NEC, Toshiba, Fujitsu, Panasonic and Mitsubishi should better "destruct" or "report" their so called 'hidden network' in Singapore - Finland [Kouvola warehouses] - Russian Retail chains (especially may be mentioned two international retailer's chains: MediaMarkt Saturn and Auchan).
It is not a very dark secret for the progressive mankind that Toshiba's and Mitsubishi’s Headquarters are receiving revenge strikes from Russian Electronics Mafia...:
If you open Moscow Yellow Pages, you would be surprised how many foreign companies have their offices in Moscow...
Although the international financial crisis has caused the collapse which has never occurred since the Great Depression, the Russian Federation is still considered as a quiet harbor.
Amongst the transcontinental companies there are a considerable number of Japanese corporations such as Toshiba, Mitsubishi, Fujitsu, NEC, Sanyo, etc.
Though the latter are thought to be well-known for their successful in retailing of high-quality products worldwide, there have been cases which must be interesting to investigating institutions.
We are going to take Mr. Vadim Danilov’s employee fraud case including asset misappropriation, money laundering, and kickback scheme.
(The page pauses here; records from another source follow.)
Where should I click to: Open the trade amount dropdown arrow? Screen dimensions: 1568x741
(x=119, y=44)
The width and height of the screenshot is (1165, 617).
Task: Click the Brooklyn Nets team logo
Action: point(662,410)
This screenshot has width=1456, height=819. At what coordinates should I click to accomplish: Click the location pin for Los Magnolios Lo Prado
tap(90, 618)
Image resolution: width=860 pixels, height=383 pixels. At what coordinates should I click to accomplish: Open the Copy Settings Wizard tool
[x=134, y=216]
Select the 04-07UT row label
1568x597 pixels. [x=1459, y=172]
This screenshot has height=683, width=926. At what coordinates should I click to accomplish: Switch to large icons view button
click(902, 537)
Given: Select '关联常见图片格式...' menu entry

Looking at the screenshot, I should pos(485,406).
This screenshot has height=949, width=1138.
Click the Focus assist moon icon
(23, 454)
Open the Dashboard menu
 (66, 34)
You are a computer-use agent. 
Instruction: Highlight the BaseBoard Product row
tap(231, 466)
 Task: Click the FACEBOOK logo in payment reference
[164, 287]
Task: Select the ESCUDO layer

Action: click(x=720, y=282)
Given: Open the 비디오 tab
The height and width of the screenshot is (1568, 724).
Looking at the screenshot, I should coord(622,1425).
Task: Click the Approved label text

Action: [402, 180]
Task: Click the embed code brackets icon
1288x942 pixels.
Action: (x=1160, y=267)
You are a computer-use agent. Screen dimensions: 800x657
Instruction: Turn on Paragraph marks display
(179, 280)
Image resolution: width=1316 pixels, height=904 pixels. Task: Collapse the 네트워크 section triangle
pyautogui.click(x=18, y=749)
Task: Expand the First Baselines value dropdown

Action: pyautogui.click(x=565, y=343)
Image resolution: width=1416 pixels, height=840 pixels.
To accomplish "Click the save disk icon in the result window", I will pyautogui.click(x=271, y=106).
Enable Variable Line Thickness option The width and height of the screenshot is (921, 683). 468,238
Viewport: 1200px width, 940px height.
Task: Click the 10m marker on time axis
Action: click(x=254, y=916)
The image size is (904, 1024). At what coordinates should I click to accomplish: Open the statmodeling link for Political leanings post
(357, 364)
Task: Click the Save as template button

The story goes Mr. Vadim Danilov was hired by Mr. Harry Fujimaki to work for Toshiba Corporation (Kabushiki-gaisha Toshiba) as a general logistics manager in Russia.
The event occurred in 2004.
In the course of two years Mr. Danilov had been “employed” in other areas such as, a certification specialist, customs broker, trader, promoter, etc. Mr. Danilov worked effectively and honestly thinking that he was a team player contributing to Toshiba’s profits.
Moreover, Mr. Koichiro Natsume, an executive manager of Toshiba Corporation in the CIS, declared him a Toshiba Official Trader at the Conference at the Imperial Park Hotel, Moscow, 2006.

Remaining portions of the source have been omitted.